All photographs are displayed with kind permission of the artist ©Jo Scorah

When you’re painting are you still discovering these themes and work around them, or is it more of what you feel and expressing everyday feelings and frustrations?

I have a theme that I begin with and then it perhaps morphs into something a bit more abstract. The origins are still there, maybe just harder to decipher.

I do a lot of live drawing, when COVID started, I came across an Zoom class #lifedrawing-plus based in Bee Studio Manchester, participants join in the class from all over the world. A lot of the images on my Instagram are from this class. I also incorporate textiles into those drawings – sometimes I stitch fabric onto them or collage them. I use a lot of different techniques prepare the paper, stitch fabric onto it, paint on the canvas, cut it up and then collage it – and then I do the drawing on top of that. The sessions are always themed on topical matters such as LGBGT, NHS workers, burlesque or generation x just to name a few.

All photographs are displayed with kind permission of the artist ©Jo Scorah

Does it depend on how you feel? Or on what concept do you think for that painting? How do you decide what to put into it?

Depends on what I have been reading and sometimes it is quite a struggle to find the way into a new piece of work. Often, I will find a sentence or a word that inspires a thought for a new work.

Are you still preferring to work with mixed media or is it more painting on canvas now?

I love painting and whether it’s painting canvas formed into sculpture or installation or simply stretched canvas paintings, I alternate between the two.  I play with an amalgamation of paint and other pigments. I varnish if they are stiff structures and I also used metal. Whilst I was preparing for the ‘Moments of Expulsion’ exhibition I went to the Middle East and collected bits of metal found on the ground which I use in my sculpture. It’s reminiscent of my emotional homeland, remnants of home. Made up of tattered fabric and rusted metal, a reminder of what has become of people’s homes from these war-torn countries and what is left of their home, their beautiful home.

The imagery we see, the emotions and the desperation of people is just awful.

The sad thing is – and this is the reason I aim to build the bridges is that, all religions lived together side by side in Syria and Aleppo. I think it’s so sad that we are focused on the differences and not similarities. I feel strongly that pull to work with minorities and people, such as refugees, to gain more tolerance and understanding of each other. Textiles is an ideal medium because cloth is something that’s universal and you can put so much into it. For women, it can evoke memories as well.
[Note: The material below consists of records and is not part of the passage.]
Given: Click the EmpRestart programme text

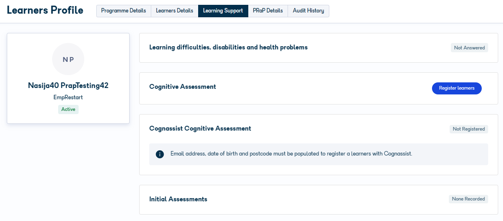Looking at the screenshot, I should pyautogui.click(x=68, y=98).
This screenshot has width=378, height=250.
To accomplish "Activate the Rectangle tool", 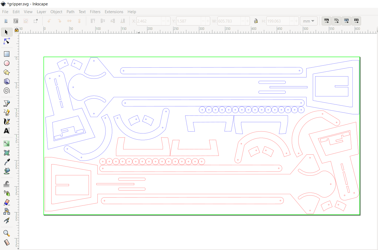I will tap(6, 54).
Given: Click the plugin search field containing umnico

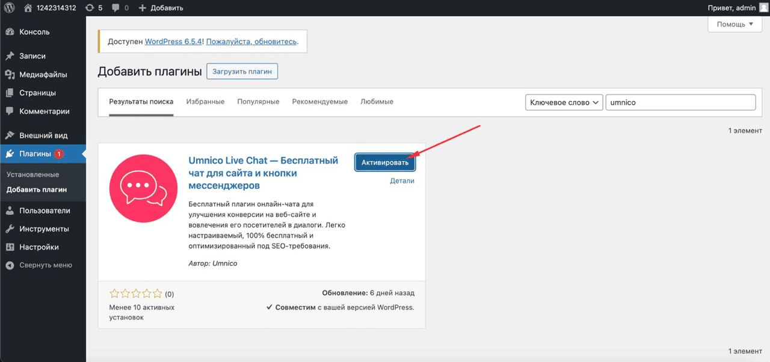Looking at the screenshot, I should point(680,102).
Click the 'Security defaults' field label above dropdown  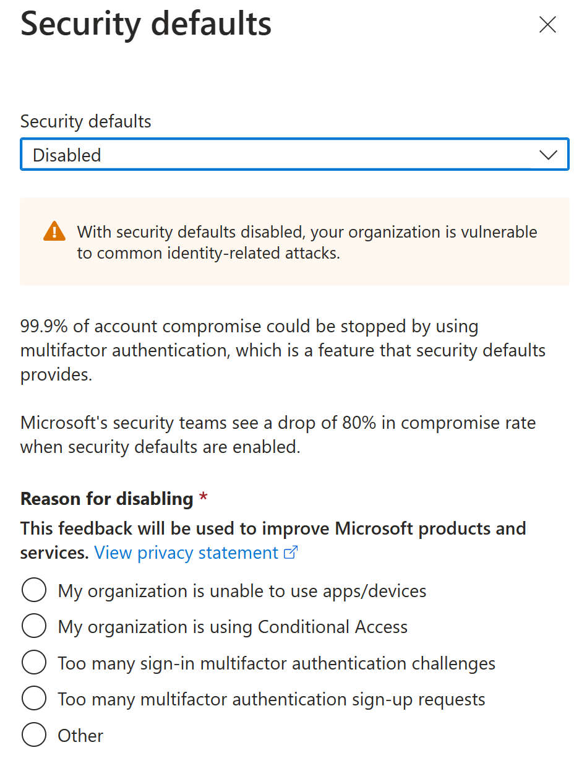85,121
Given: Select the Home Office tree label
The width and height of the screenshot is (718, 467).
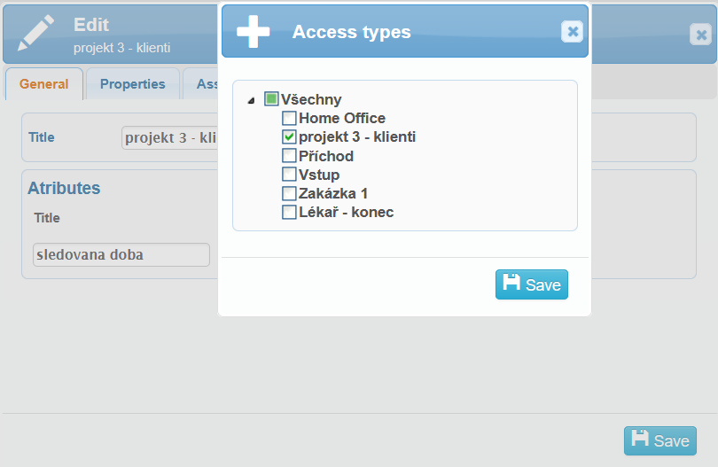Looking at the screenshot, I should pyautogui.click(x=342, y=118).
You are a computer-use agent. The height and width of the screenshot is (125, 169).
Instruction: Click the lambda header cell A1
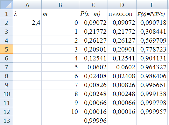click(27, 14)
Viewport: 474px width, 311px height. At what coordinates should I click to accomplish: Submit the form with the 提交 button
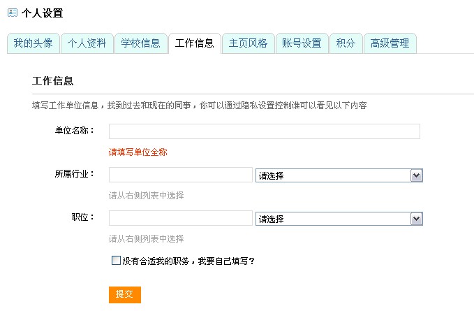point(125,295)

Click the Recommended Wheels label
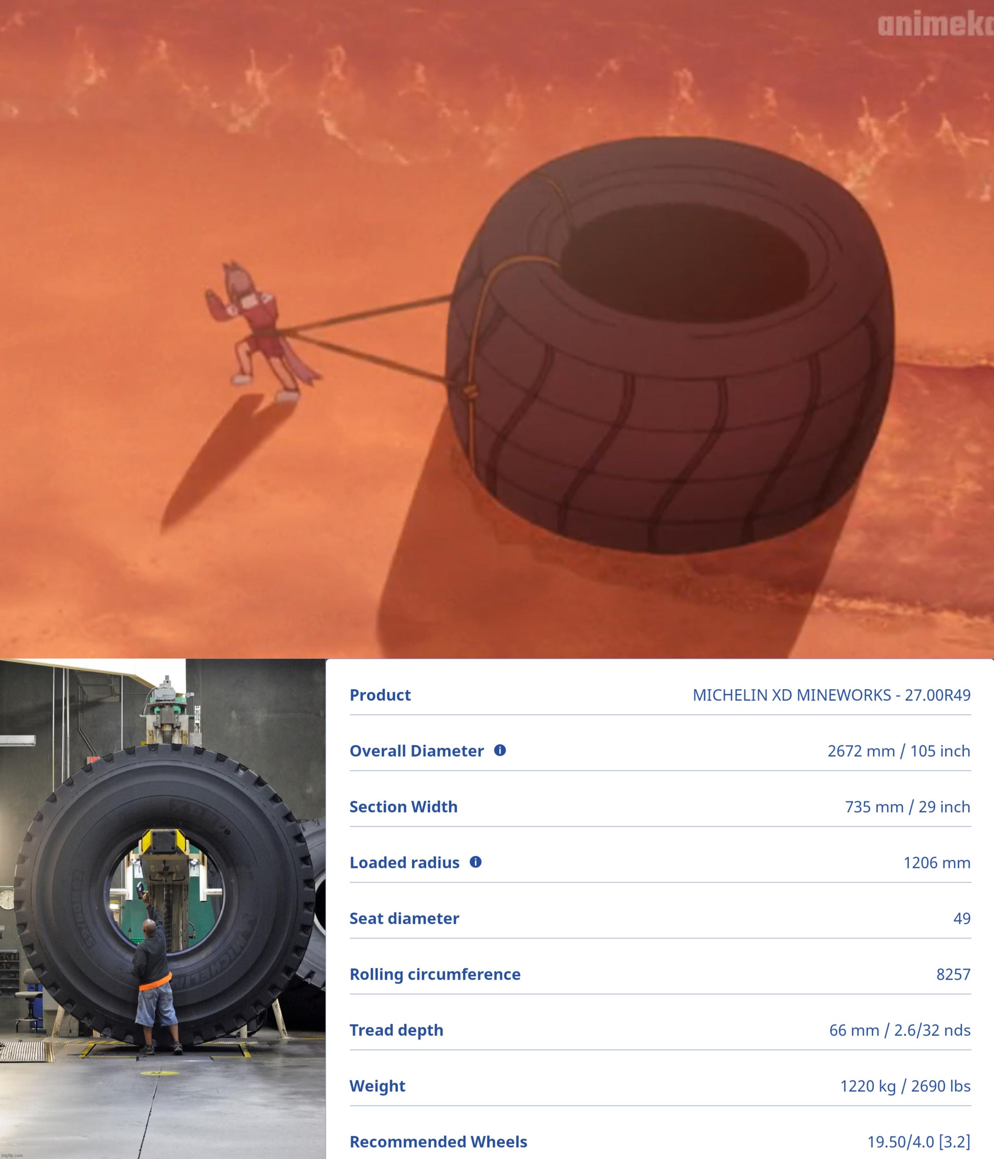click(438, 1142)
I feel that I want to try and encourage more multifaith exercises like the textile project, so that people can come together and gain a better understanding of each other’s customs and culture. It’s been such an amazing experience with these women from the textile group – we’ve all learned a lot from and about each other

I think women are the stronger ones that can make things happen naturally that way.

I would hope to work with women in a refugee camp, and be able to capture their imagination, try to help them to do something that tells a story of their lives to the world.

I think it’s amazing and much needed. I think it is a form of activism – not in the mainstream way – but representing the individual, personal, emotional.